'''
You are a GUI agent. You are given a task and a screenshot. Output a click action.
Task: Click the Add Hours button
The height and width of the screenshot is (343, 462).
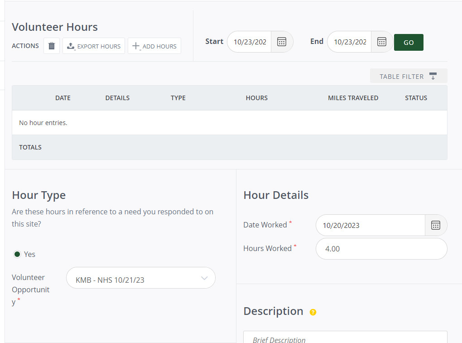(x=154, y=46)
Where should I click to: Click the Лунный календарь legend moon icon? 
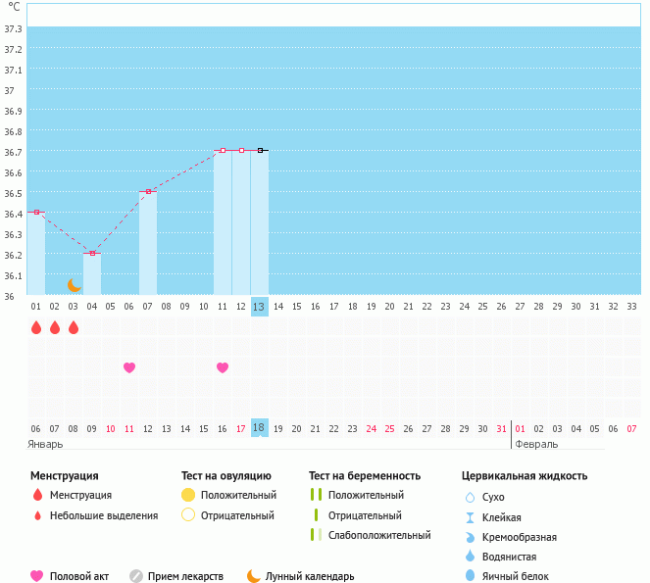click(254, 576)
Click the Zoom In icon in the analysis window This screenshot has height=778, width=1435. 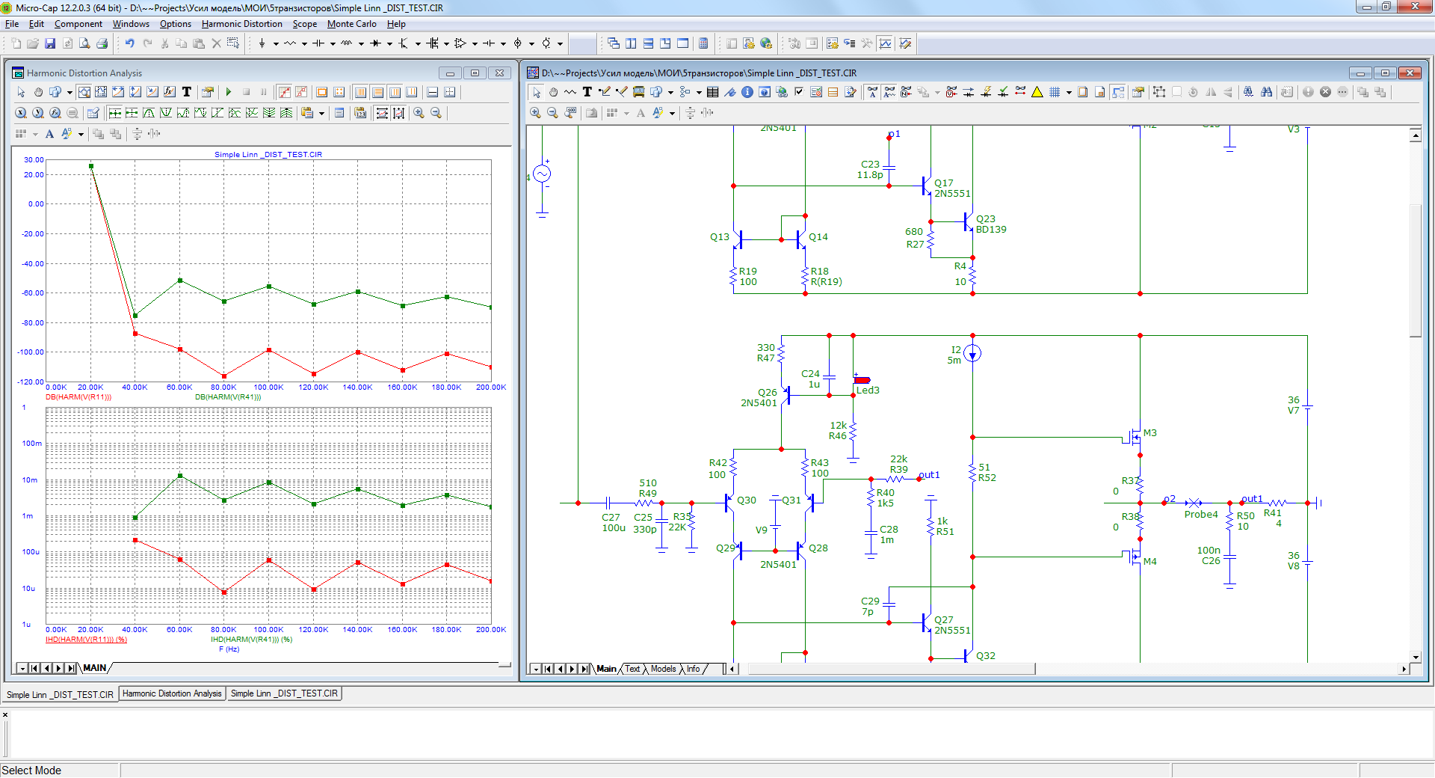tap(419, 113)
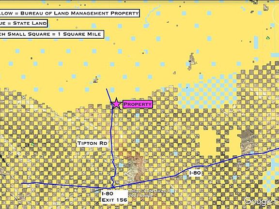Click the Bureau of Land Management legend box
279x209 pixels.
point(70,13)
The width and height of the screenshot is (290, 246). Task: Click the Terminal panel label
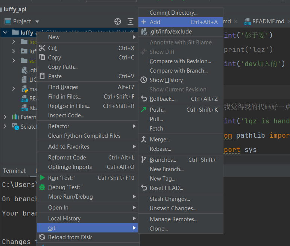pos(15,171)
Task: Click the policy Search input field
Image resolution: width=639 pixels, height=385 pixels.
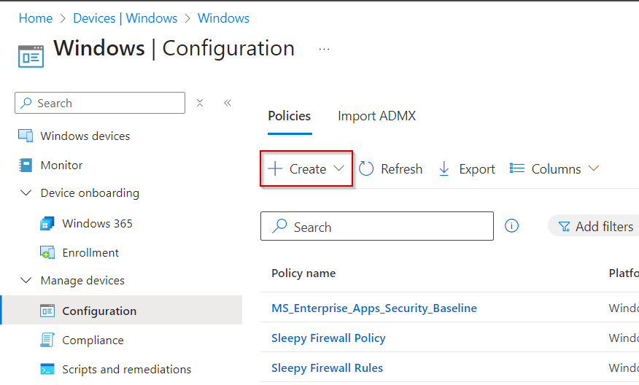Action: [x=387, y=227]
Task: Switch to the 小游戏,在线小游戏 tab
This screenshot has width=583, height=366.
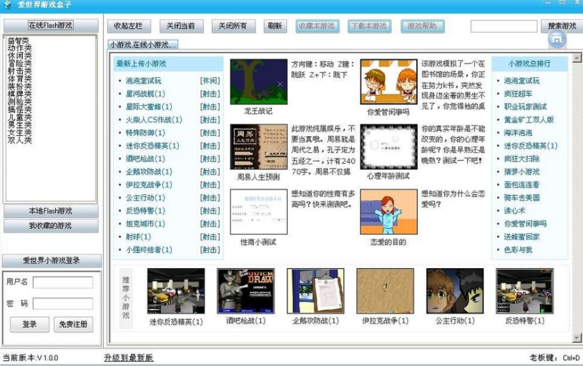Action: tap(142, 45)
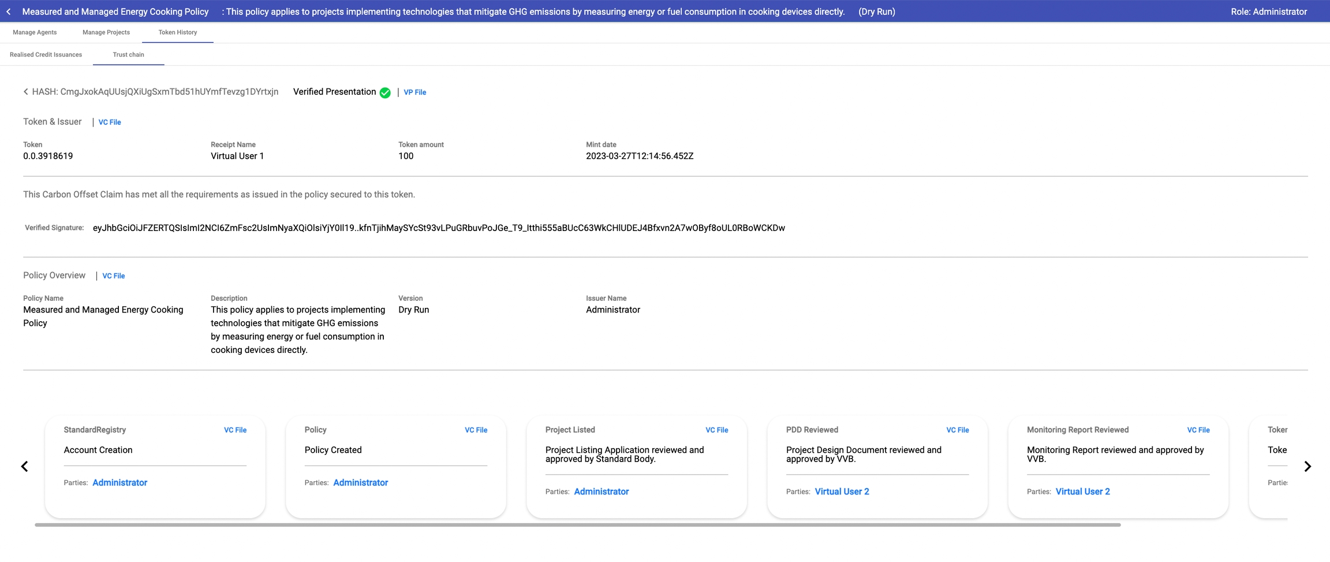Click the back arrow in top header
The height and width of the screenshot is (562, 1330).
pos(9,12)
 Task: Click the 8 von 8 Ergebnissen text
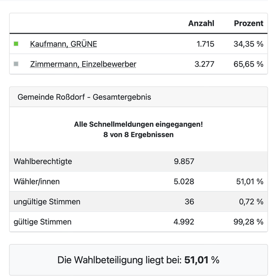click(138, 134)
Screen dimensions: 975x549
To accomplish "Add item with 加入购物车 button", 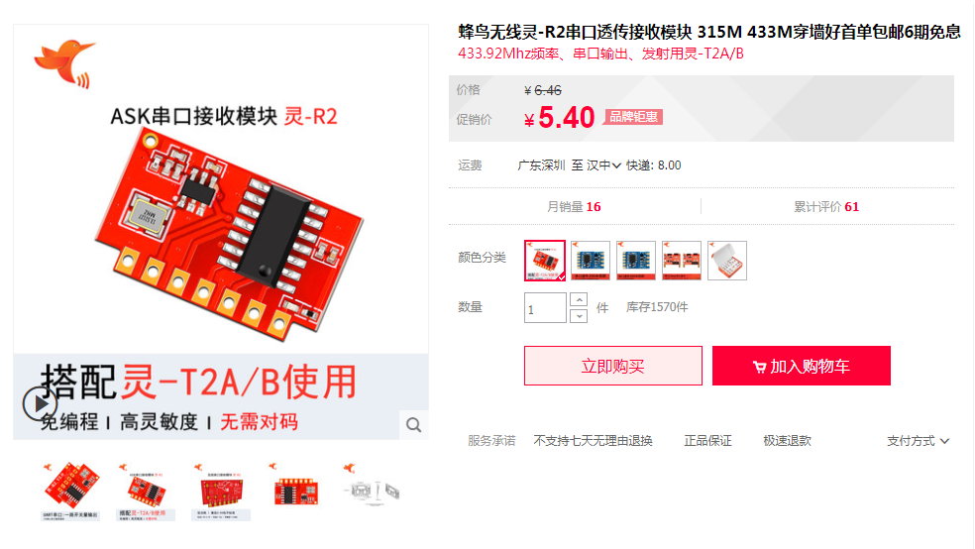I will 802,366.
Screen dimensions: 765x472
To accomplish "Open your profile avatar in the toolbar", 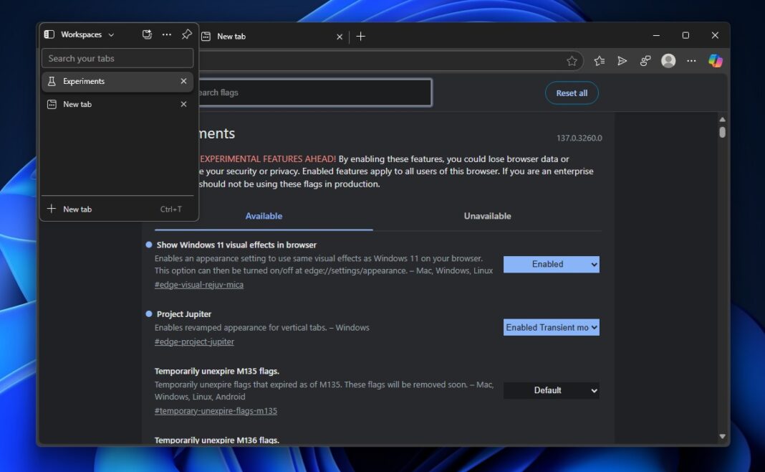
'''
→ **Directions for this task**
Every line above that includes the string "dimensions" should be counted, and the answer should be that number only.

→ **Result below**
2